It follows that once an application is admitted, the tax authorities cannot proceed with recovering the tax dues in the ordinary manner. Further, the tax departments will be paid as per the rules and procedures prescribed for payment under the Insolvency Resolution Process.
iii. Fate of tax liability in case of an approval of a Resolution Plan
Insofar as Operational Creditors are concerned, Section 30(2)(b) of the Code provides that the payment made to Operation Creditors under a Resolution Plan shall not be less than (i) the amount to be paid to such creditors in the event of a liquidation of the Corporate Debtor under section 53, or (ii) the amount that would have been paid to such creditors, if the amount to be distributed under the resolution plan had been distributed in accordance with the order of priority in sub-section (1) of section 53, whichever is higher. In other words, the amount paid shall not be less than (i) the liquidation value, or (ii) the amount of disbursement proposed by the resolution plan, whichever is higher, in case the respective amounts are distributed as per the waterfall provided in Section 53.

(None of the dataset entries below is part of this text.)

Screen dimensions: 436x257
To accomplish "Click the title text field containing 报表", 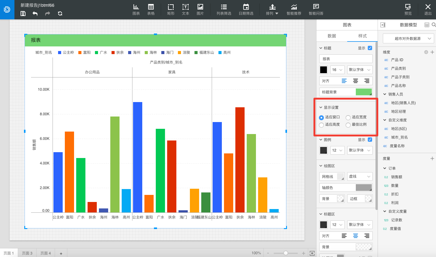I will tap(346, 59).
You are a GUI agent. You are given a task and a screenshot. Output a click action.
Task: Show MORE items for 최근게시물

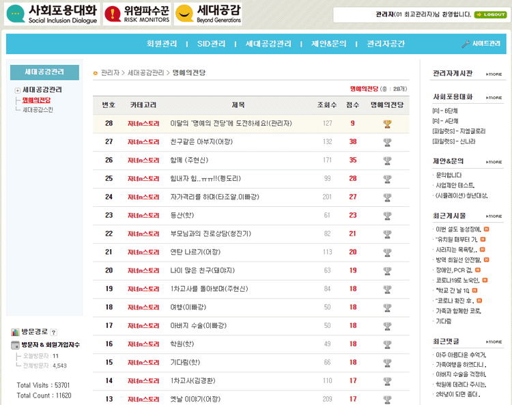pos(494,215)

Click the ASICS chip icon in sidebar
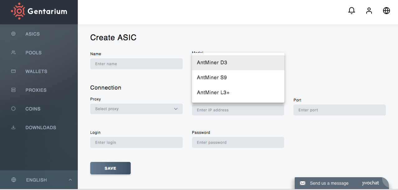tap(13, 34)
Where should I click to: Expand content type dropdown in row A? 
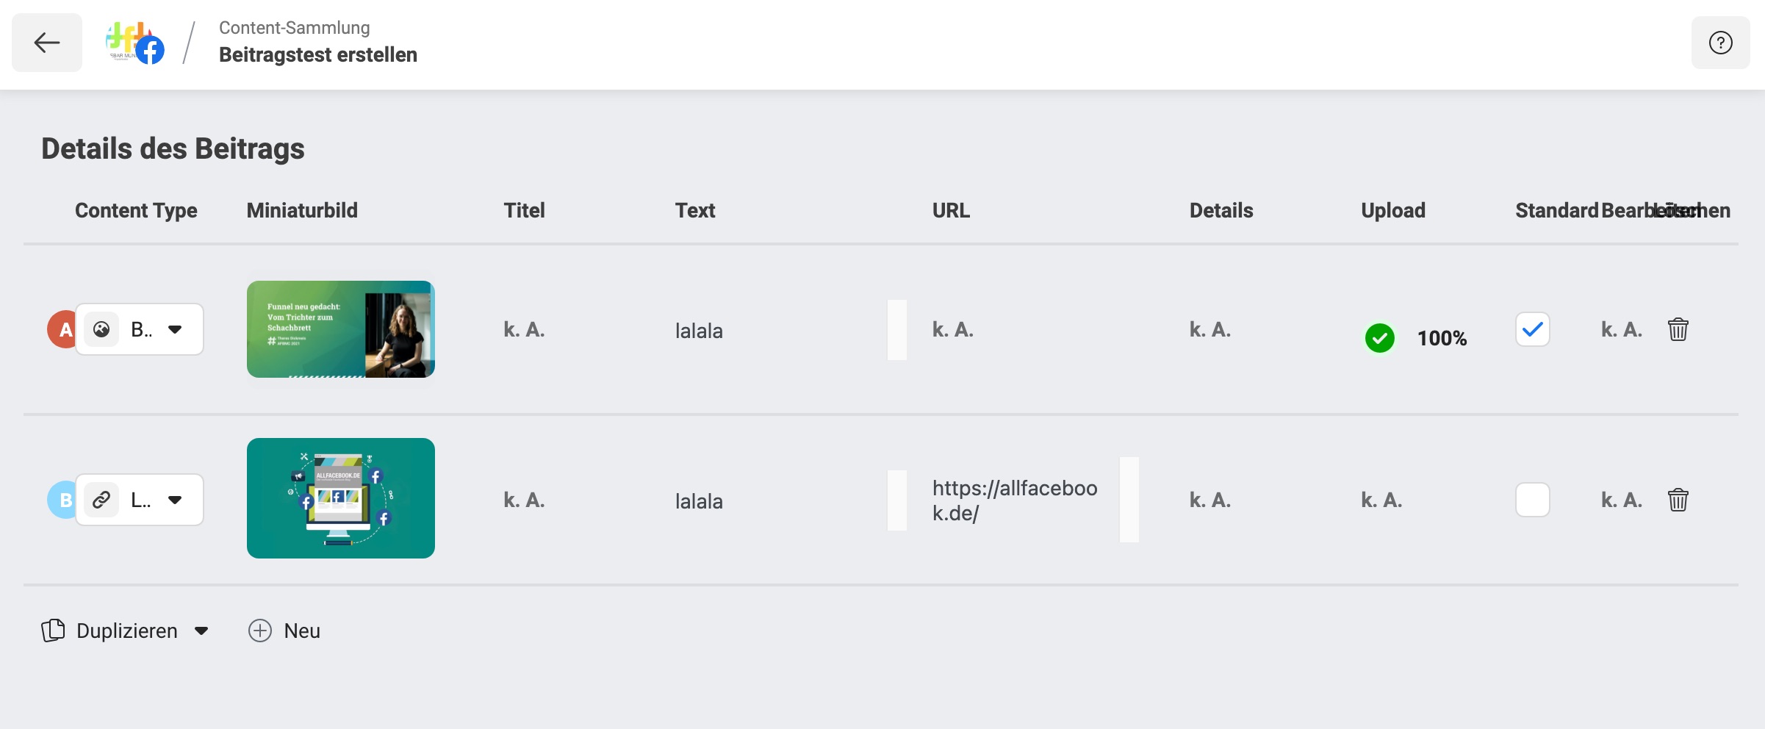[175, 329]
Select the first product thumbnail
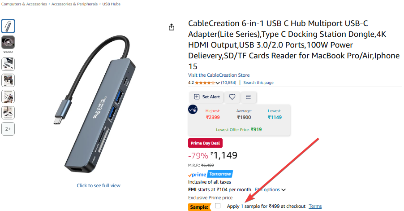The width and height of the screenshot is (404, 211). [8, 26]
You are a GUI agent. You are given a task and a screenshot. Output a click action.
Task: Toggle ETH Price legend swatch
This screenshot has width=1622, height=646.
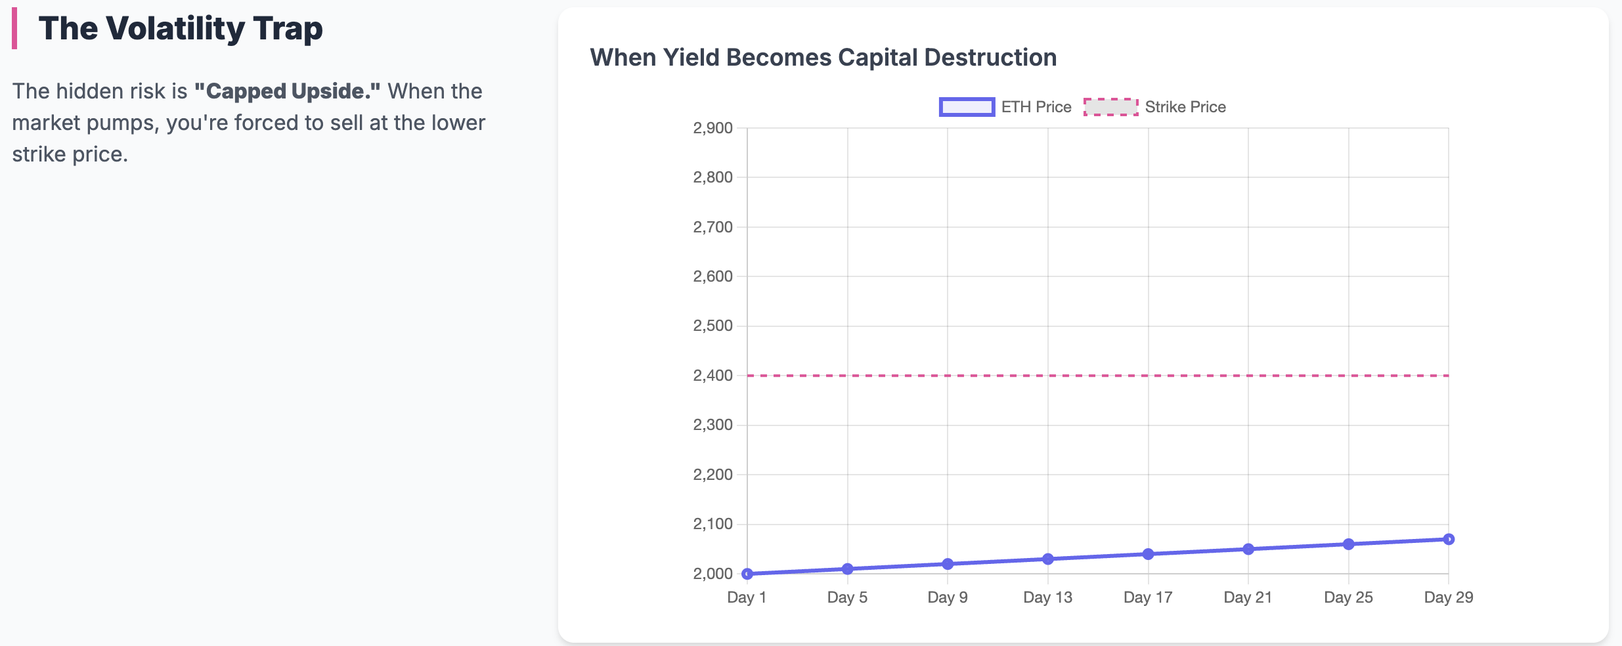point(967,107)
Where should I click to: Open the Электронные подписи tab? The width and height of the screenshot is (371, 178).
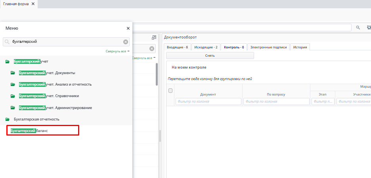[268, 47]
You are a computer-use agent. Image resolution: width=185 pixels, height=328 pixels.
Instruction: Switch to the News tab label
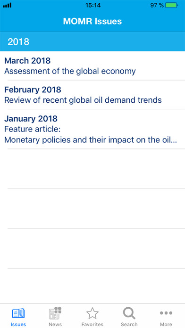click(x=55, y=324)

Section 53 of the Code provides for the order of priority for distribution of liquidation assets in case a Company faces liquidation. In the waterfall provided for in Section 53(1), clause (e) is designated to "any amount due to the Central Government and the State Government including the amount to be received on account of the Consolidated Fund of India and the Consolidated Fund of a State, if any, in respect of the whole or any part of the period of two years preceding the liquidation commencement date".

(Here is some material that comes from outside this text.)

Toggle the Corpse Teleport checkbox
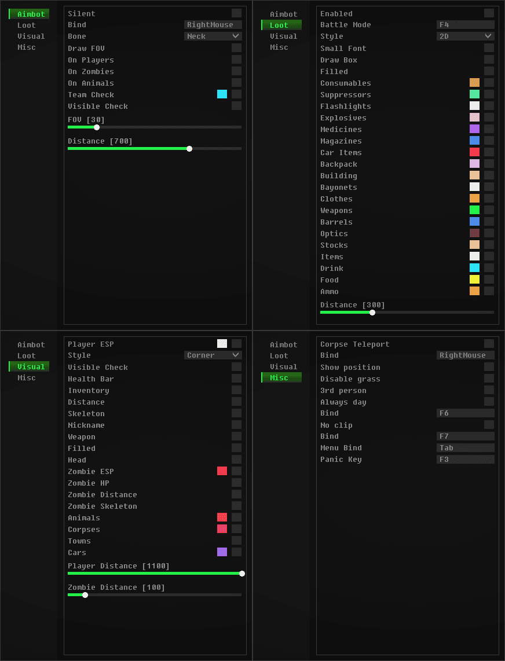This screenshot has height=661, width=505. [x=489, y=344]
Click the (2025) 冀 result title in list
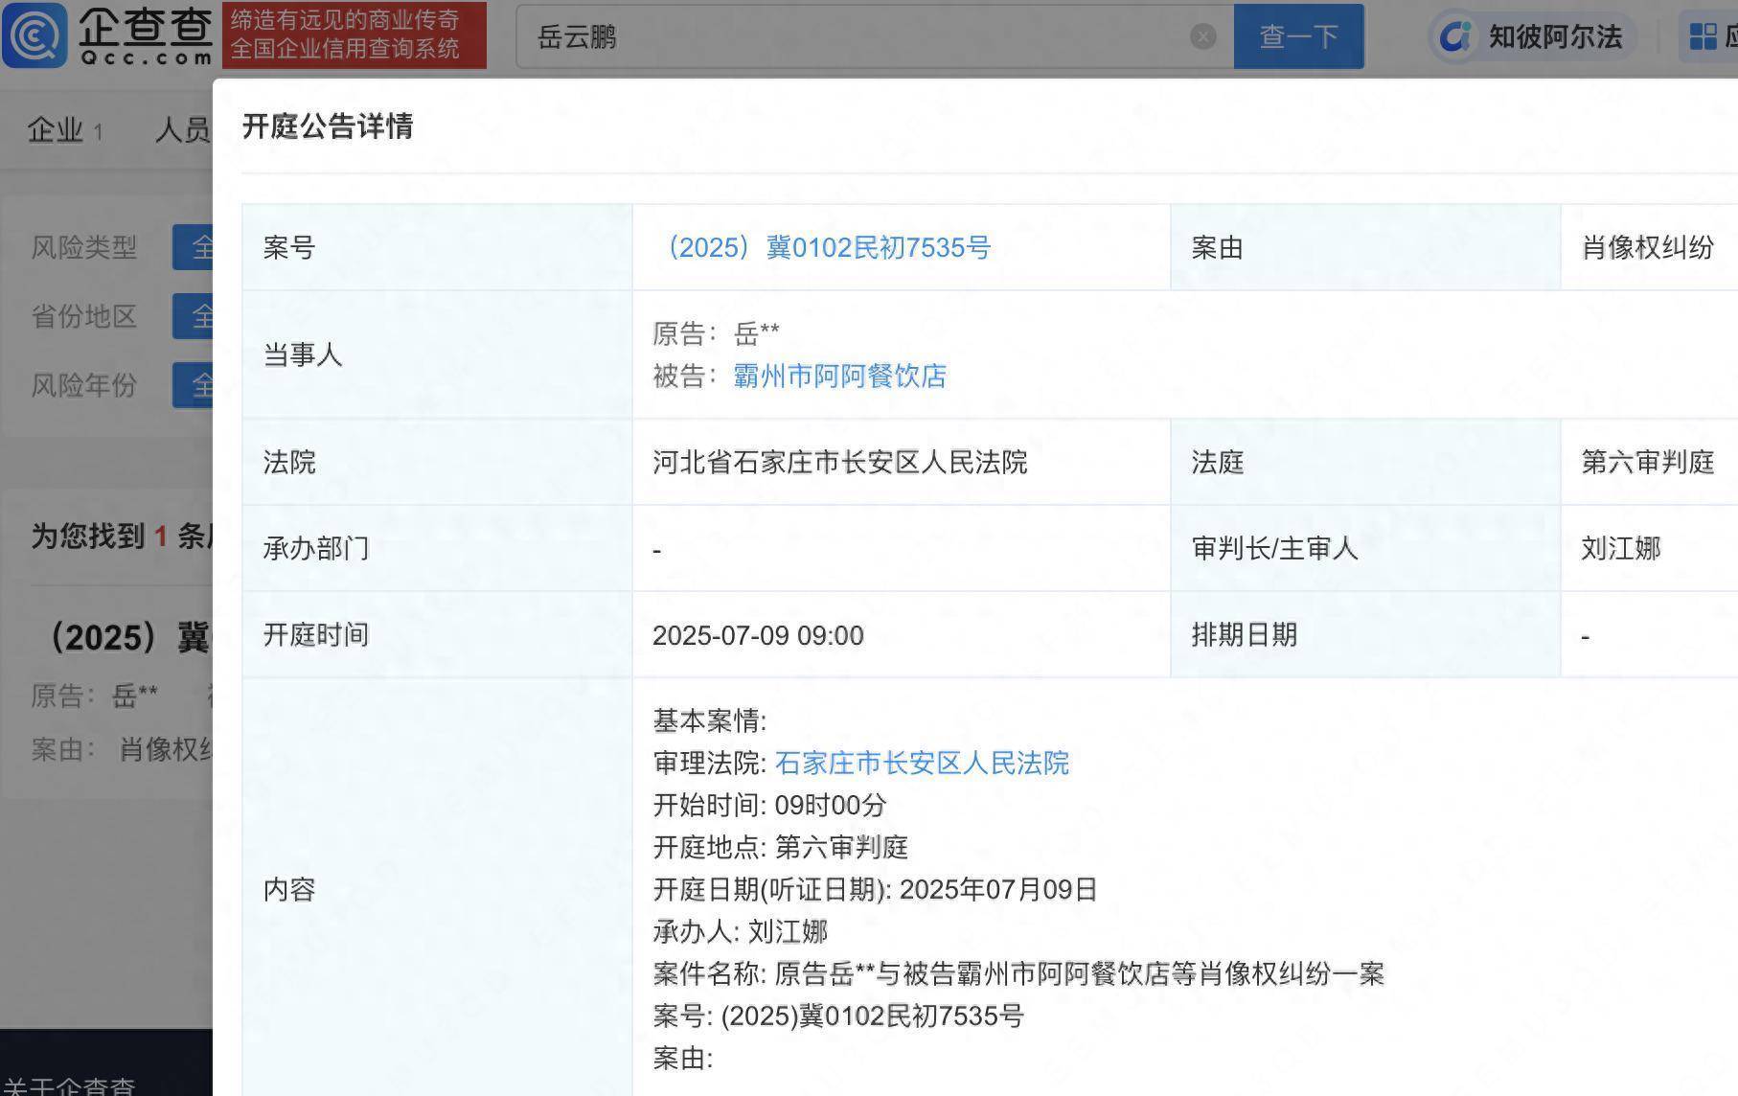1738x1096 pixels. [129, 637]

It is pertinent to mention that under Section 53(1) of the Code, higher priority is provided to insolvency resolution process cost and liquidation cost [clause (a)], workmen's dues and debts owed to secured creditors [clause (b)], wages and employee dues [clause (c)], and financial debts owed to unsecured creditors [clause (d)].
The High Court of Andhra Pradesh[18] was concerned with the issue that whether an order of attachment passed by the Tax Recovery Officer in respect of a property prior to the initiation of liquidation proceedings could be a bar to register the sale of the said property in liquidation proceedings. The High Court, while holding that tax liability being an input to the Consolidated Fund of India and of the States comes within the ambit of clause (e), decided the issue in the negative.
In most cases, the disbursement proposed by the resolution plan as well as the liquidation value gets exhausted before any payments can be made under clause (e). It follows that, for the purpose of Section 30(2)(b) of the Code, there would not be any amount payable to the tax department as the funds available would get exhausted on payments made to other debts which have a preference over government dues. In such a scenario, it is highly unlikely and, in fact, imprudent for a Resolution Professional to propose payment of a significant portion of the outstanding tax liability. This is because the decision to approve a Resolution Plan is primarily taken by the Committee of Creditors which, except for in exceptional cases, constitutes all the Financial Creditors of the Company. Financial Creditors, acting in a commercially prudent manner, would solely be concerned with the proportions of their payments. In fact, in most cases wherein Resolution Plans are approved, the Operational Creditors get little or no payments whatsoever. Therefore, under the provisions of the Code, recovery of outstanding tax payments is extremely difficult and the tax departments cannot claim any preference as they could in the era before the Code.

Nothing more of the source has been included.